Naive approach: Compare all keys between two nodes — O(N) network transfer, unacceptable for billions of keys.
Merkle tree approach:
Each node maintains a Merkle tree per token range:
Level 0 (leaves): hash of each key-value pair
Level 1: hash(child_left + child_right)
...
Root: single hash
Comparison:
Node A and Node B exchange root hashes
If roots match → data is identical, done (O(1))
If roots differ → recurse:
Compare left/right children
Descend only into subtrees that differ
Eventually reach leaves → those are the divergent keys
Cost: O(log N) hash comparisons to find all divergent keys
Transfer: Only the divergent keys are synced — minimal bandwidth
Implementation details:
Merkle tree per token range (not per entire node):
- Allows comparing specific ranges between replicas
- Tree updated incrementally on each write (update leaf, recompute path to root)

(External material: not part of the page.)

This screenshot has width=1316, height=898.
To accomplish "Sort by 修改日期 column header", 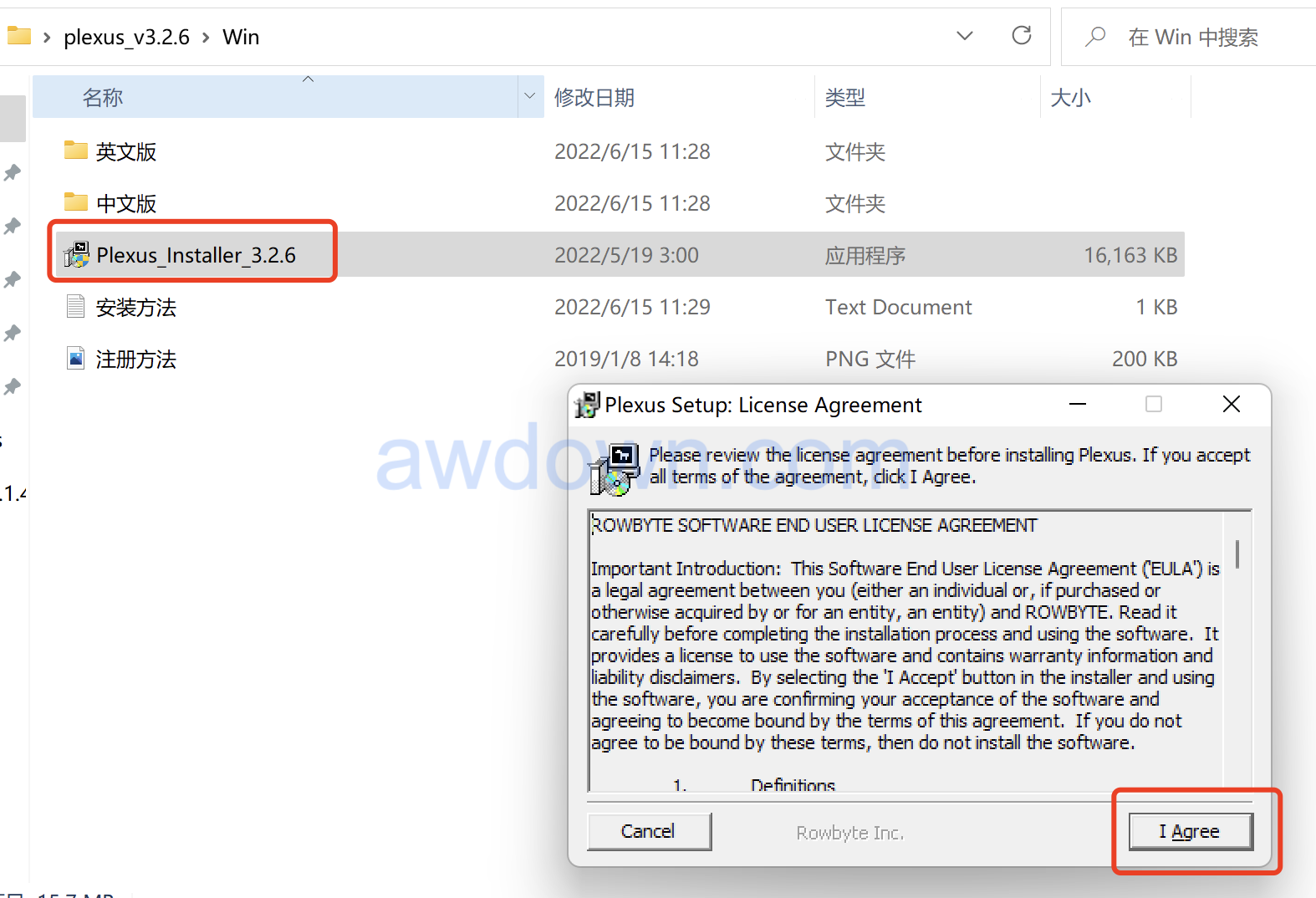I will click(594, 98).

- Rebuild tree periodically to handle deletes/compaction
Anti-entropy schedule:
- Each node runs anti-entropy with one random replica every 10 minutes
- Staggered to avoid thundering herd
- Priority: recently-recovered nodes sync first
Hinted Handoff (complementary to anti-entropy):
When Node C is down and a write arrives for its token range:
1. Coordinator writes to Node A (primary) and Node B (replica) — success
2. For Node C: coordinator stores a "hint" locally:
Hint: {target: C, key: "user:456", value: "...", vector_clock: {...}}
3. When Node C comes back online (detected via gossip):
Coordinator replays all hints to Node C
4. Hints are deleted after successful replay (or after TTL if C never recovers)
Limitation: Hints are stored on the coordinator node. If THAT node also fails, hints are lost.

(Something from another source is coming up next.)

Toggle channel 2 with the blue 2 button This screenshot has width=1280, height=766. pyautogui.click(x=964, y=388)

→ Anti-entropy (Merkle trees) is the ultimate safety net.
Read Repair (opportunistic):
On every quorum read:
1. Coordinator reads from R=2 nodes
2. If versions differ:
- Return latest to client
- Asynchronously send latest version to the stale node
3. Cost: essentially free (already doing the read)
4. Benefit: hot keys get repaired quickly, cold keys wait for anti-entropy
7. Extensions (2 min)
- Cross-datacenter replication: Async replication across regions with conflict resolution. Each DC has a full replica of the dataset. Writes are local (low latency) and replicated asynchronously (eventual cross-DC consistency). Use vector clocks with DC-aware conflict resolution.
- Range queries and secondary indexes: Support scan operations with prefix keys (e.g., all keys starting with “user:123:”). Implement local secondary indexes per node (each node indexes its own partition) or global secondary indexes (scatter-gather query across all nodes).
- Adaptive consistency: Automatically switch between eventual and strong consistency based on context. For example, read-your-writes consistency by routing a user’s reads to the same node that handled their write (session affinity via sticky coordinator).
- Hot key mitigation: Detect keys with disproportionate read traffic (e.g., celebrity profile). Add read replicas for hot keys only, or use a client-side cache with short TTL. Alternatively, add a random suffix to the key to spread reads across partitions (trade-off: scatter-gather on read).
- TTL and compaction optimization: Native TTL support with efficient expiration. Tombstones cleaned during compaction. Time-window compaction strategy for TTL workloads: SSTables organized by time window, entire SSTables dropped when all keys have expired.